Parallelization of Borůvka's algorithm
During my research summer program at Georgia Tech, I implemented parallelization of Borůvka's algorithm to find the minimum spanning tree of an undirected graph. The idea was to implement a multithreaded program of Borůvka's algorithm using Java Habanero and compare its performance for the different number of threads and cores. Multithreading allows concurrent execution of two or more parts of a program for maximum utilization of CPU. Each part of such a program is called a thread. So, threads are lightweight processes within a process. In Java Habanero, threads can be acquired by either extending the Thread class or implementing the Runnable interface.
Problem statement
Finding the Minimum spanning tree in a data set using sequential implementation takes considerable time to accomplish in a relatively large data set, sometimes exponential, thereby leading to performance delay and utilization of memory for a longer time. The primitive method uses only a single thread of the system, does execute sequentially which leads other threads to remain idle. To decrease the overall task time, we try to utilize other threads as well, thus performing parallel computing.

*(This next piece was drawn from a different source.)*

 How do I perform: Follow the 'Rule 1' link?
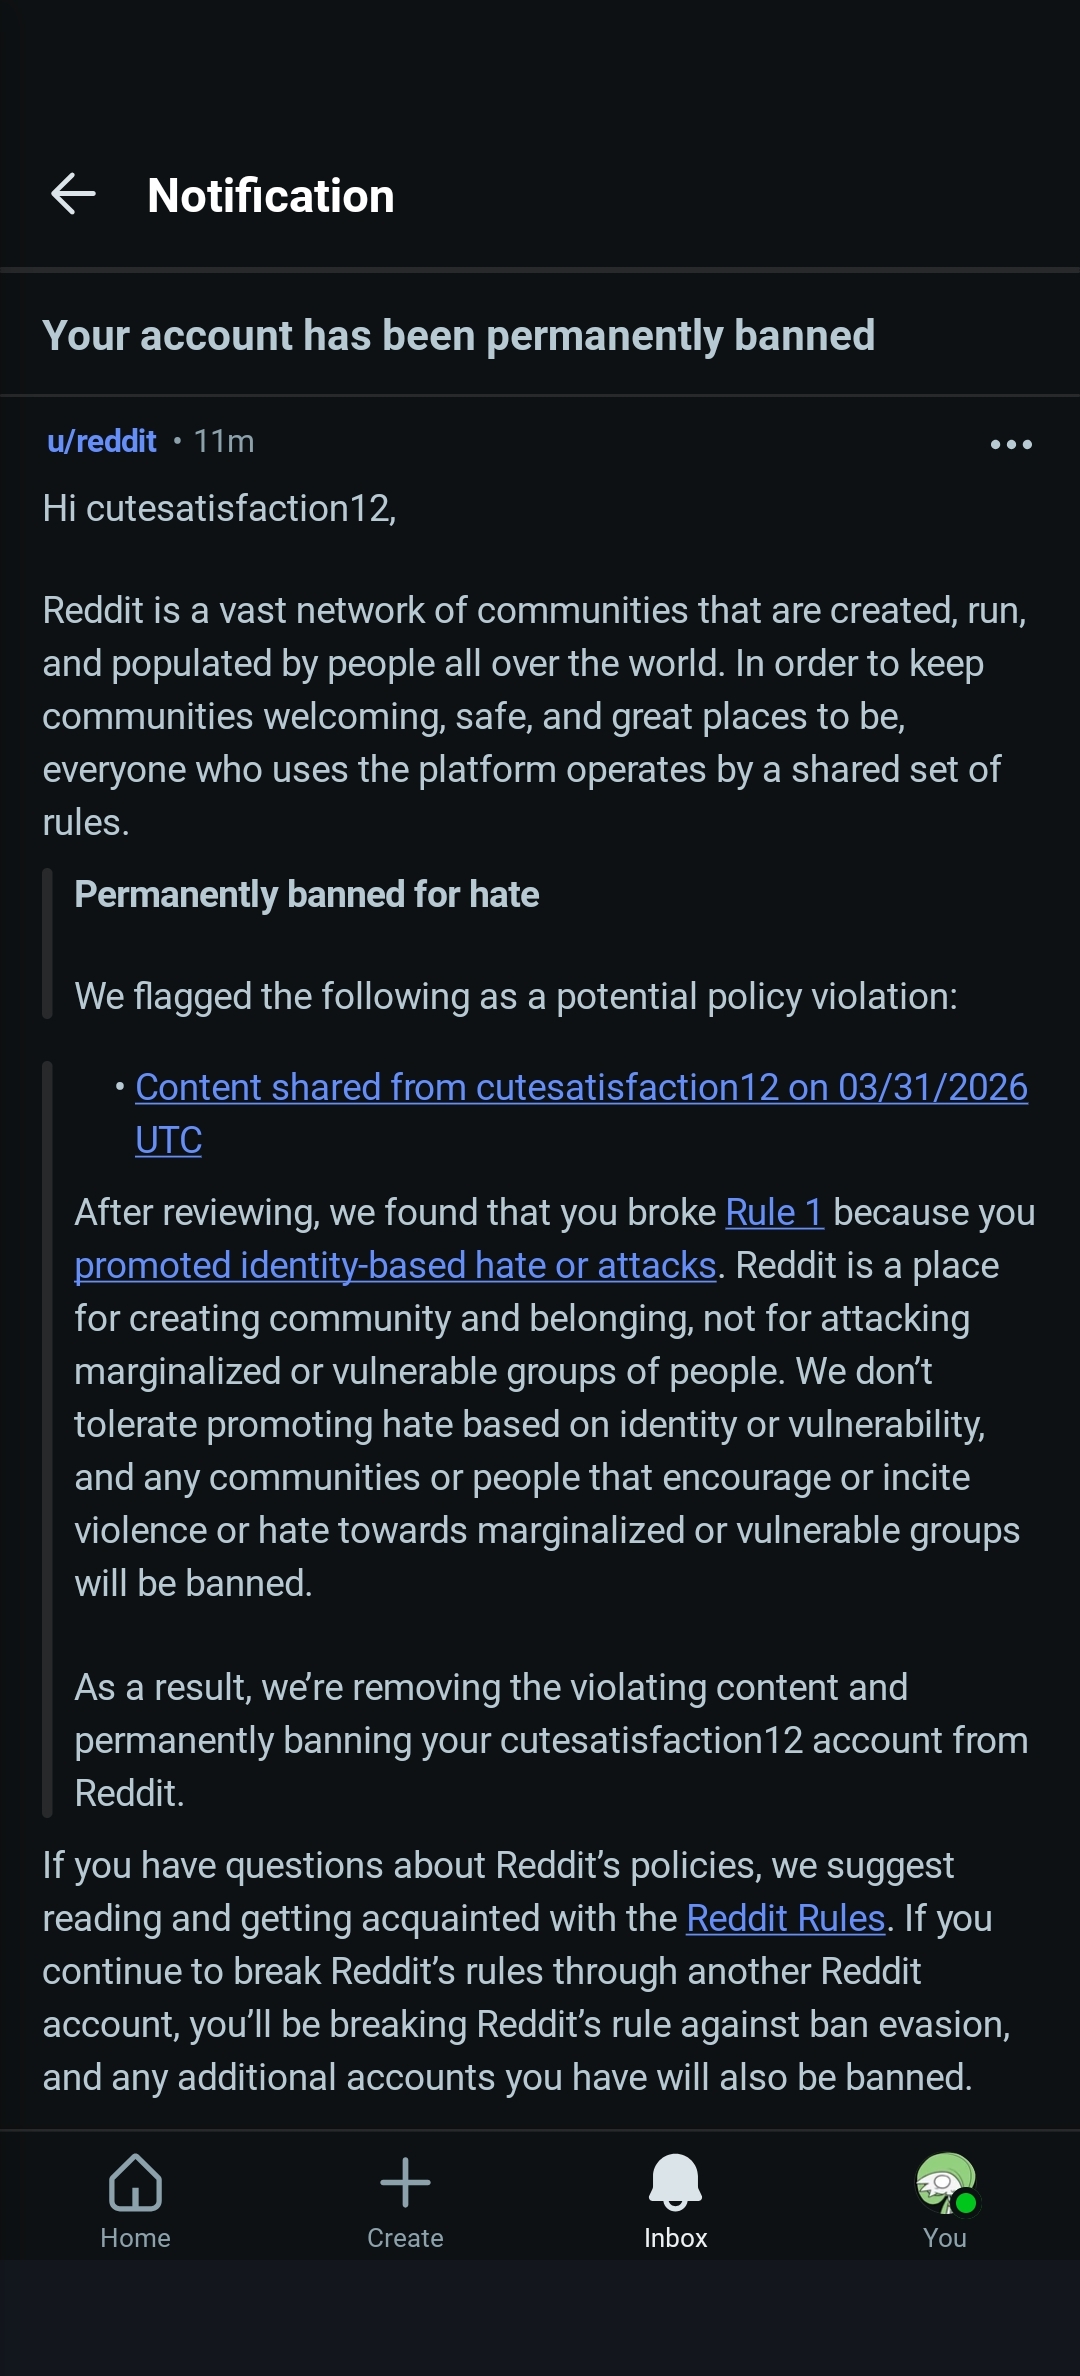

The idea is to apply the concept of parallel programming using Borůvka’s algorithm for finding the weight of MST and further, the execution time to do so for the data set provided. The program is going to detect and utilize all the threads available for performing the task. This will minimize the execution time considerably. The program also shows the relative speed bump due to parallelization as compared to the execution done sequentially.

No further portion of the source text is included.